Here is a non-comprehensive list of use-cases powered by Mantis to give you an idea of the type of applications that can be built on Mantis.

Realtime monitoring of Netflix streaming health

At Netflix Stream Starts per Second (SPS) is a key metric used to track the health of the Netflix streaming service. Streaming starts per second tracks the number of people successfully hitting play on their streaming devices. Any abnormal change in the trend of this metric signifies a negative impact on user's viewing experience.

This Mantis application monitors the SPS trend by processing data sourced directly from thousands of Netflix servers (using the mantis-publish library) in realtime. Using a version of Double Exponential Smoothing (DES) it can detect abnormal deviations in seconds and alerts key teams at Netflix.

Contextual Alerting

As Netflix has grown over the years so has the number of microservices. Getting alerted for outages for your own service is often not sufficient to root-cause issues. Engineers need to understand what is happening with downstream and upstream services as well to be able to quickly narrow down the root of the issue.

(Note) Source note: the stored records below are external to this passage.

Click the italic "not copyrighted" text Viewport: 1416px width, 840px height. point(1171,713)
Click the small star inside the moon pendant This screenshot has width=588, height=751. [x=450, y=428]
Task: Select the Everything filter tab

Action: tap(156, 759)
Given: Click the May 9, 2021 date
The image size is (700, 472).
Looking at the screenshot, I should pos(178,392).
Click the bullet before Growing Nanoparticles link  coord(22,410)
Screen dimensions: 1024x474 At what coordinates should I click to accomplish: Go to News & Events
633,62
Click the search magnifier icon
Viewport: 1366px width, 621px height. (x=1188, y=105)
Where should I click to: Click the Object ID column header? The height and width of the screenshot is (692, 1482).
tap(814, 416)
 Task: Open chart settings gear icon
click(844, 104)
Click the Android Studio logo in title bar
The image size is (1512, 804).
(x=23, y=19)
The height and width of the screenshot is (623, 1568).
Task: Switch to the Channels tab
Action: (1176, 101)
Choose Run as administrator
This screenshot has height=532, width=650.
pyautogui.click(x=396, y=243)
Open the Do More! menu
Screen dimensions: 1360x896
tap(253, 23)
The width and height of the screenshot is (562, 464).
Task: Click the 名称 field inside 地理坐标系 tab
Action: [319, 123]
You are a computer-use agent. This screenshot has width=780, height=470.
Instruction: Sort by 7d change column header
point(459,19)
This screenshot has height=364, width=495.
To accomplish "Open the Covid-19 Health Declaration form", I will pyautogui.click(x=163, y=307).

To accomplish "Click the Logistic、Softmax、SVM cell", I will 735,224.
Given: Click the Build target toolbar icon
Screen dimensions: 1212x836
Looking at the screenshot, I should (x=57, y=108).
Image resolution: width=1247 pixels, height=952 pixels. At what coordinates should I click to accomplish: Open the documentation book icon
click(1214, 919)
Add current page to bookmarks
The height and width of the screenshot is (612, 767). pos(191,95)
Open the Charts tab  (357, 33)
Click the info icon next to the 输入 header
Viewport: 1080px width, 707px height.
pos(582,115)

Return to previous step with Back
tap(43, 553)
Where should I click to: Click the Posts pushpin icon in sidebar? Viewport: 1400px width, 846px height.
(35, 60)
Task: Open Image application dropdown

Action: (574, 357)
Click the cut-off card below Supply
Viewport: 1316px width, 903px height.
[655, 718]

The Contextual alerting application analyzes millions of interactions between dozens of Netflix microservices in realtime to identify anomalies and provide operators with rich and relevant context. The realtime nature of these Mantis-backed aggregations allows the Mean-Time-To-Detect to be cut down from tens of minutes to a few seconds. Given the scale of Netflix this makes a huge impact.

Raven

In large distributed systems, often there are cases where a user reports a problem but the overall health of the system is green. In such cases there is a need to explore events associated with the user/device/service in realtime to find a smoking gun. With the potential of a user request landing across thousands of servers it is often a laborious task to find the right servers and inspect their logs.

The Raven applications makes this task trivial, The raven jobs work with the mantis-publish library to look for events matching a certain criterion (user-id/device-id etc) right at the server and stream matching results in realtime. It provides an intuitive UI that allows SREs to construct and submit simple MQL queries.

Cassandra and Elastic Search Health Monitoring

Netflix maintains hundreds of Cassandra and Elastic Search clusters. These clusters are critical for the day to day operation of Netflix.

The Cassandra and Elastic Search health application analyzes rich operational events sent by the Priam side car in realtime to generate a holistic picture of the health of every Cassandra cluster at Netflix. Since this system has gone into operation the number of false pages has dropped down significantly.

Alerting on Log

The Alerting on Logs application allows users to create alerts which page when a certain pattern is detected within the application logs. This application analyzes logs from thousands of servers in realtime.

Chaos Experimentation monitoring

Chaos Testing is one of the pillars of resilience at Netflix. Dozens of chaos experiments are run daily to test the resilience of variety of applications.

The Chaos experimentation application tracks user experience by analyzing client and server side events during a Chaos exercise in realtime and triggers an abort of the chaos exercise in case of an adverse impact.

Realtime Personally Identifiable Information (PII) data detection

With trillions of events flowing through Netflix data systems daily it is critical to ensure no sensitive data is accidentally passed along.

This application samples data across all streaming sources and applies custom pattern detection algorithms to identify presence of such data.